##### Excerpt to read #####

# VOTE in the Animal Crossing: Happy Home Designer Halloween Design Contest!



## Justin (Oct 31, 2015)

We just recently hosted an *Animal Crossing: Happy Home Designer Halloween Design Contest* for Canadians over at Animal Crossing World with prizes from Nintendo of Canada, and now it's time to crown the ultimate winner! *Head over to Animal Crossing World to place your vote in the top five for your favourite Halloween design.* All countries are welcome to vote!


----------



## Dinosaurz (Oct 31, 2015)

cool
wish i was candian *criez


----------



## Cadbberry (Oct 31, 2015)

why cant I be in canada!!!  Lucky canadians


----------



## cosmia (Oct 31, 2015)

Thanks so much again for hosting this contest! I'm currently in second place :3 (My entry is #4) 

HAPPY HALLOWEEN!


----------



## Paperboy012305 (Oct 31, 2015)

TBH, I don't like all the entries. But i'm going with the one that has the most votes.

#####

## Stated goal 1
Update the stretch of the forum thread from "Thanks so much" through "the most votes.", replacing "second place" with "third place".
The forum thread and the rows are unrelated material.

##### Provided information #####

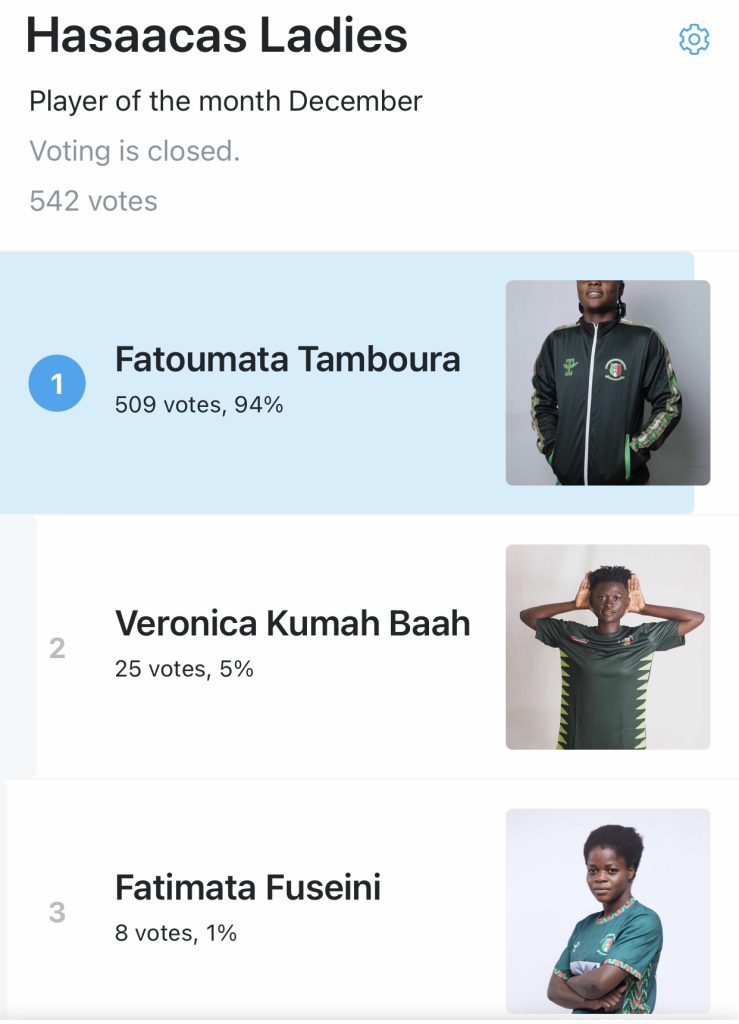Select the Fatimata Fuseini name
Image resolution: width=739 pixels, height=1024 pixels.
(248, 888)
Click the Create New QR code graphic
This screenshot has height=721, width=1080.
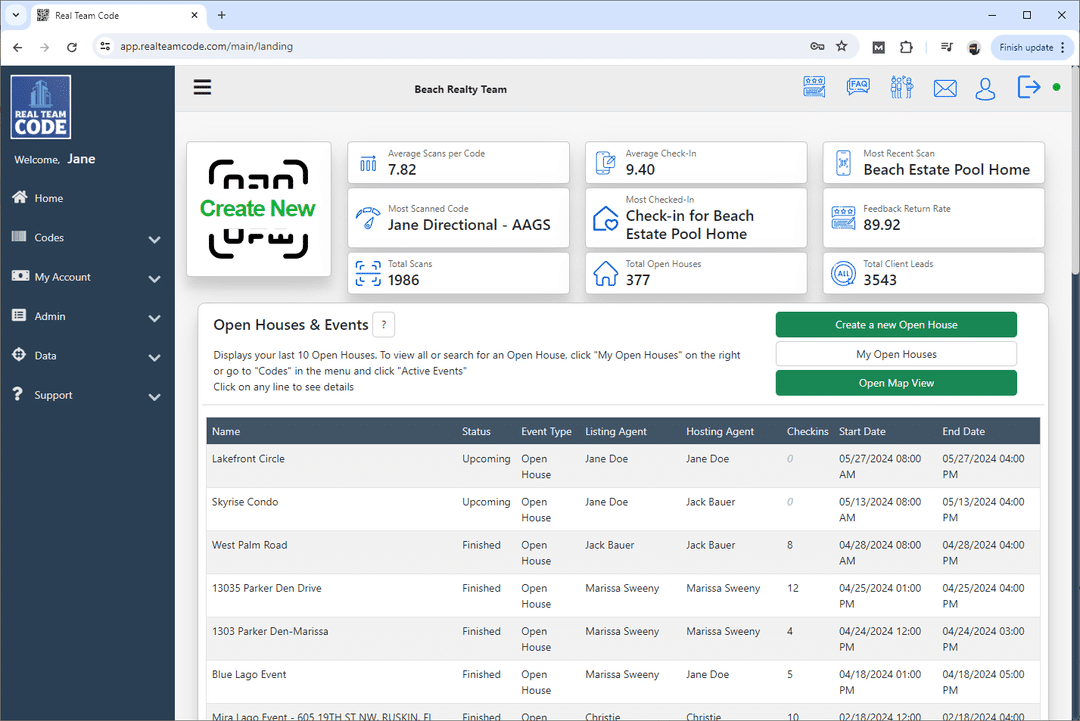click(x=258, y=209)
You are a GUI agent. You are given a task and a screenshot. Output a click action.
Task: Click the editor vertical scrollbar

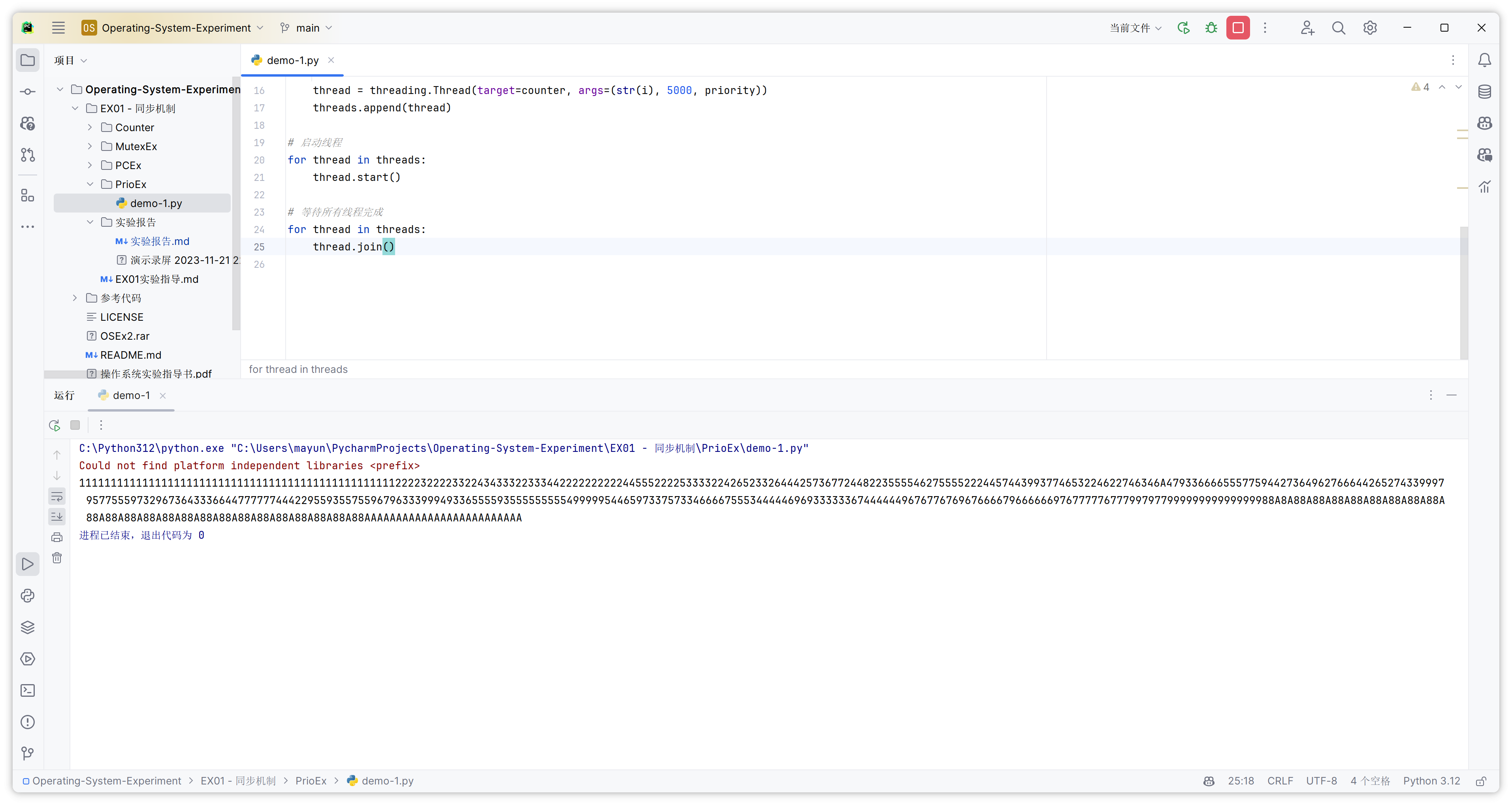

#####

## Stated goal 2
Repeat the rows of Block 1 word for word, leaving the pictures out.

## Written reply 1
Thanks so much again for hosting this contest! I'm currently in third place :3 (My entry is #4) 

HAPPY HALLOWEEN!


----------



## Paperboy012305 (Oct 31, 2015)

TBH, I don't like all the entries. But i'm going with the one that has the most votes.

## Written reply 2
Select the Fatimata Fuseini name
Image resolution: width=739 pixels, height=1024 pixels.
(248, 888)
Click the Create New QR code graphic
This screenshot has height=721, width=1080.
click(x=258, y=209)
You are a GUI agent. You are given a task and a screenshot. Output a click action.
Task: Click the editor vertical scrollbar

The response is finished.